EXERCISE TASK |
Show each line of the data below that contains the string "Stockcube". Case counts.

EXERCISE INPUTS |

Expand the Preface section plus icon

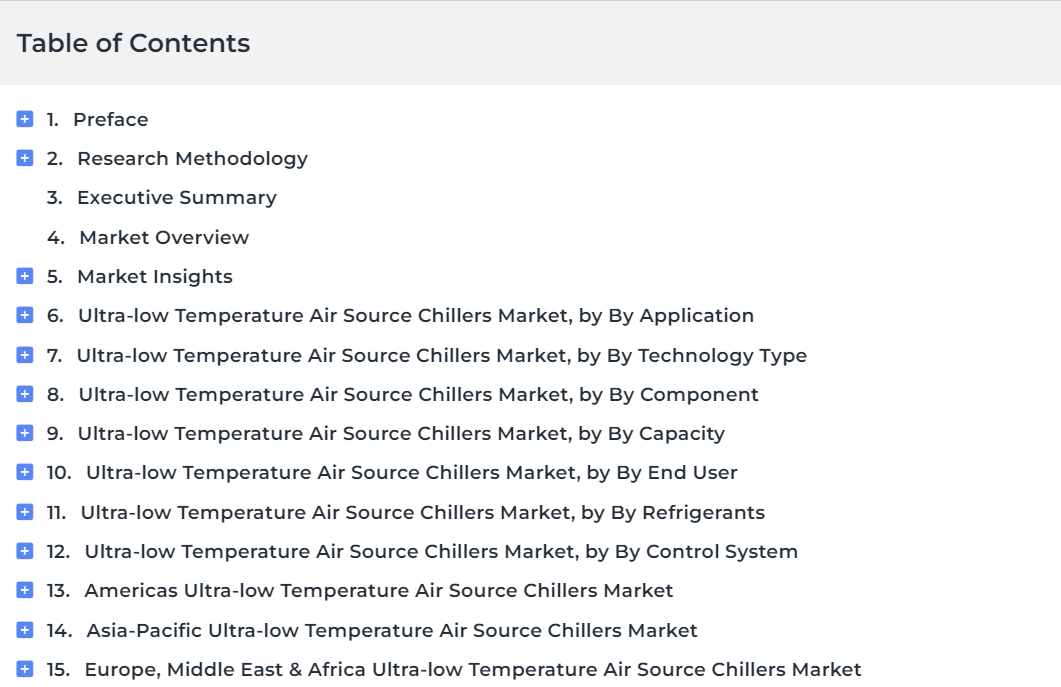[24, 119]
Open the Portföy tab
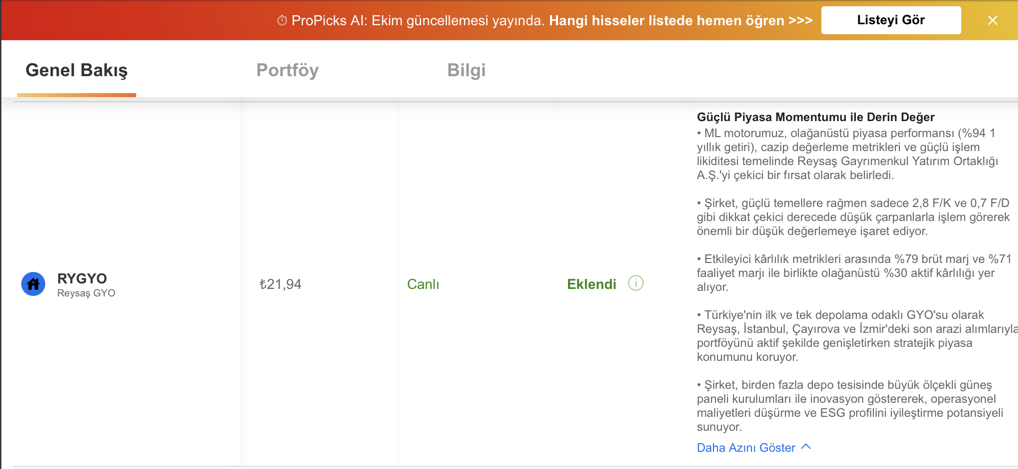 coord(288,70)
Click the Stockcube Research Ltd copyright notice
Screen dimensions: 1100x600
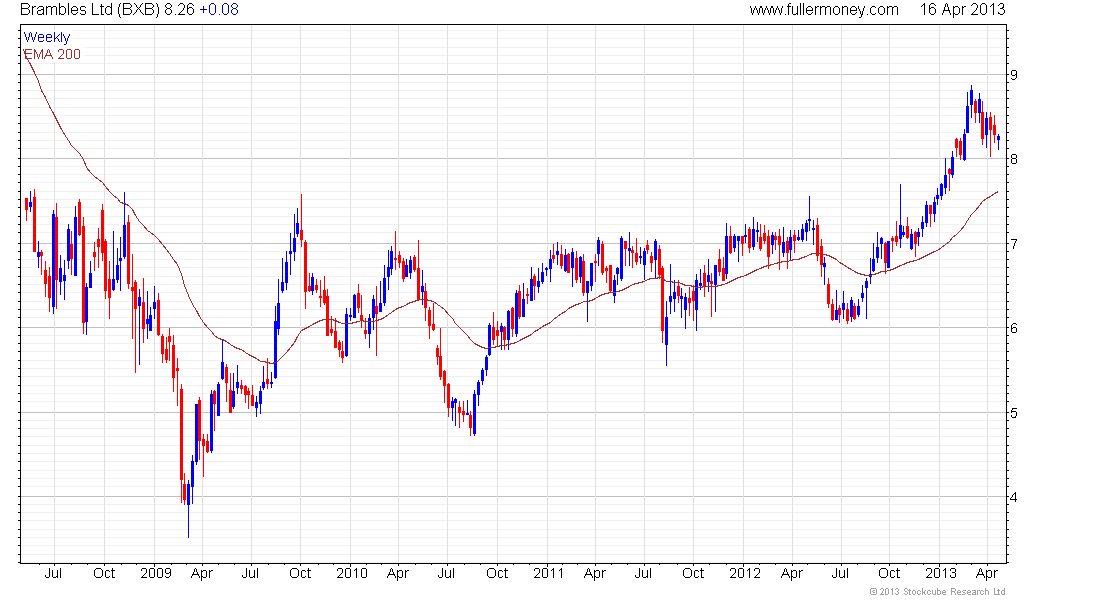pyautogui.click(x=937, y=592)
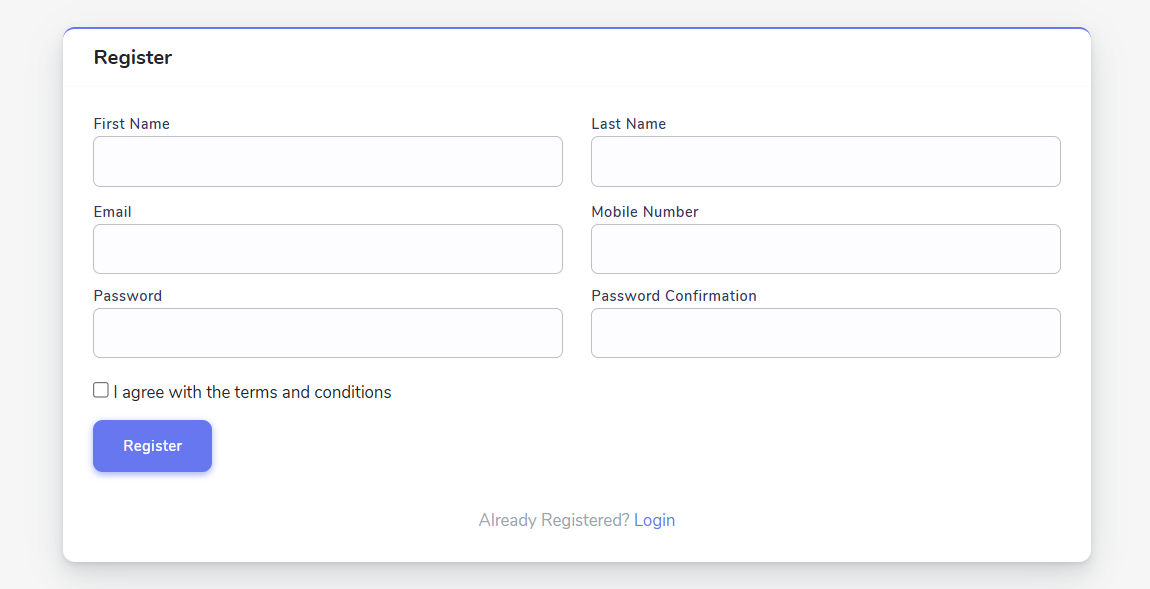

WRITTEN REPLY |
Click the Stockcube Research Ltd copyright notice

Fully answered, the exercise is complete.